I think you should go with: ^[0-9]+(.|,)?[0-9]?$

That said, neminem and Johnsyweb are right, you don't have to use a regex for this.

Answer 5

Using Regex I tested and confirmed the following is working:

^\\d+(\\.\\d+)?

Answer 6

This should do:

"^[0-9]+([,.][0-9]?)?$"

Edit: I removed the slashes. I see flaws in all other patterns posted here. You dont need to escape characters inside [] - except for ] . The question did not restrict the number of digits before the decimal separator.
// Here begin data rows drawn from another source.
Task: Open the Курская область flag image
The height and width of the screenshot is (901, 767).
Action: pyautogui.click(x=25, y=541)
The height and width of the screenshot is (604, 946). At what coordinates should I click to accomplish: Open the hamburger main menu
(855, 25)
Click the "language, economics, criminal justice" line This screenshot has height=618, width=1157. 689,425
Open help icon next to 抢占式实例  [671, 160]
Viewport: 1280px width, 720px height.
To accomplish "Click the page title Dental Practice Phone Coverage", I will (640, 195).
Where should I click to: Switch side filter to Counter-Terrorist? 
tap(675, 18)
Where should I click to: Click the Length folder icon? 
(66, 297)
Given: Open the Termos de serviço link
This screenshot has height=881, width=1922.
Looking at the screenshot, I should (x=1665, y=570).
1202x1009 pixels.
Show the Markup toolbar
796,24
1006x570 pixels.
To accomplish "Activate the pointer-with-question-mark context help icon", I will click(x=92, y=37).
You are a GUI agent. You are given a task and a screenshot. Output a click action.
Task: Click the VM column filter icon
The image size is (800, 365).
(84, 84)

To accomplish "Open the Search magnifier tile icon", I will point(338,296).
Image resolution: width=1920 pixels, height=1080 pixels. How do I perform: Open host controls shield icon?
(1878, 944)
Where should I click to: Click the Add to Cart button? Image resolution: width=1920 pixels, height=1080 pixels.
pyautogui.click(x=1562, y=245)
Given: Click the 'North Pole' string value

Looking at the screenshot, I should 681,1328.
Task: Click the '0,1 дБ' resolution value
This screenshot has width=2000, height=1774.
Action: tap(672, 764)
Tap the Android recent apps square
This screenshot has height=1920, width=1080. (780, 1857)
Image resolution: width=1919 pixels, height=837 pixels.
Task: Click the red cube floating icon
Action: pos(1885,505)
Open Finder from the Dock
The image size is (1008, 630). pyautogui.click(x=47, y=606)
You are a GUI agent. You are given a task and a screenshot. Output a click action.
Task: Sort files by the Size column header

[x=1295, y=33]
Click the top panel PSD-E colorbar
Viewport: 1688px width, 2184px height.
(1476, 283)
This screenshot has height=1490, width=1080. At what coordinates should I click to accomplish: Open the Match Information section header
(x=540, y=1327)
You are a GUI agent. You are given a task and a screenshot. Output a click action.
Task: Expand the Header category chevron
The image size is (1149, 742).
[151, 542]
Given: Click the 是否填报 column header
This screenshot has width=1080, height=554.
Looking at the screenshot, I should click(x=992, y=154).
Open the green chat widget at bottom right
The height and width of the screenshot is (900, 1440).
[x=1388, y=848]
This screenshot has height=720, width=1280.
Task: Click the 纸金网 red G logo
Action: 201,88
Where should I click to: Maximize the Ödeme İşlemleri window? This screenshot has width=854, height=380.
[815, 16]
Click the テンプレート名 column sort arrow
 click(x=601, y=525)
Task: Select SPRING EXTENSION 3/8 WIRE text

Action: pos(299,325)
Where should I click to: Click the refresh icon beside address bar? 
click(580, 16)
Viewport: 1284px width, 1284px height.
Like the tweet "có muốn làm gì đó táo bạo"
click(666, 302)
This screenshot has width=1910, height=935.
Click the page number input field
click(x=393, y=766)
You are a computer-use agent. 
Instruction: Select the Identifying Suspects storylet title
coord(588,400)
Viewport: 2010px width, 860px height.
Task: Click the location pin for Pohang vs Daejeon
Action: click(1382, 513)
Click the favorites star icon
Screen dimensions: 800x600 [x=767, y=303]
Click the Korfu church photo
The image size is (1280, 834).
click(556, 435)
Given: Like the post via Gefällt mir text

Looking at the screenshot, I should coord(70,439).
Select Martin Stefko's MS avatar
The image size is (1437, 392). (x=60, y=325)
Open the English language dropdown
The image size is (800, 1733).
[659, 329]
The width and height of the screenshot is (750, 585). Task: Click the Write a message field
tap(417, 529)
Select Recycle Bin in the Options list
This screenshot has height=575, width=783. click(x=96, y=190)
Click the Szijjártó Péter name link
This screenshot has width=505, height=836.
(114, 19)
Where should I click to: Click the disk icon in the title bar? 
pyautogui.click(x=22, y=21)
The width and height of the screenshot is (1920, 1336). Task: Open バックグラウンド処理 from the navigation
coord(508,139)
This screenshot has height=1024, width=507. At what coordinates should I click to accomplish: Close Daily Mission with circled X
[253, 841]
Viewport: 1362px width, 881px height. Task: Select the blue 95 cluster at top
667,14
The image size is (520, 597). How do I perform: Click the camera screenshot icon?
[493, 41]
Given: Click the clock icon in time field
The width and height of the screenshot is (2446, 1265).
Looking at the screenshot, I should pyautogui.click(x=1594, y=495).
But it allowed for only one after the decimal.

Answer 7

Could get you started -
edited out delimiters

 #  "^(?:[1-9]\\d{0,2}(?:,\\d{3})*(?:[.]\\d*)?|\\d+[.]?\\d*)$"

 ^ 
 (?:
      [1-9] 
      \d{0,2} 
      (?:
           , \d{3} 
      )*
      (?:
           [.] \d* 
      )?
   |  
      \d+ [.]? \d* 
 )
 $

Identical, but more compact formatting -

 ^ 
 (?:
      [1-9] \d{0,2} 
      (?: , \d{3} )*
      (?: [.] \d* )?
   |  
      \d+ [.]? \d* 
 )
 $

Answer 8

I must get using try, catches again..

         try
           {
             double doubleHeight = Double.parseDouble(height);
             DecimalFormat df = new DecimalFormat("#.00");
             String decHeight = df.format(doubleHeight);
             if(decHeight.charAt(0)=='.')
             {
                 decHeight = "0" + decHeight;
             }

           }

        catch(NumberFormatException e)
        {          
           isHeightValid = false;             
        }

Answer 9

The regex you need is this one:

^[0-9]+([\\,\\.][0-9]+)?$

Tested it, it works.

Answer 10

Do you really need the input string to contain slashes (/ characters)? If not, remove them from your regular expression. Perl and JavaScript use slash characters to denote a "regular expression literal", which is something built into those languages for pattern matching. Java doesn't have regular expression literals; regex patterns are created from ordinary string literals. Thus the slashes aren't used, and if you put one in a regex it assumes you really want to match a slash.

Answer 11

Just want to point out that using regex could have some flaws, such as

accepting these: 0, 00,0

but not accepting 1,000.00

A good regex is hard to write.

For a simple case like this, using Double.parseDouble() and a try-catch block as others mentioned would be more suitable.

Answer 12

Any reason why you're using a regex? You could try using Double.parseDouble() from http://docs.oracle.com/javase/7/docs/api/java/lang/Double.html#parseDouble(java.lang.String

And then catch the NumberFormatException if the format is not correct to handle that user input error in your own way.

EDIT: I didn't read all of your code to begin with. You can get rid of the first if statement and do a try-catch on Double.parseDouble(height) if it reaches the catch block you know it did not succeed.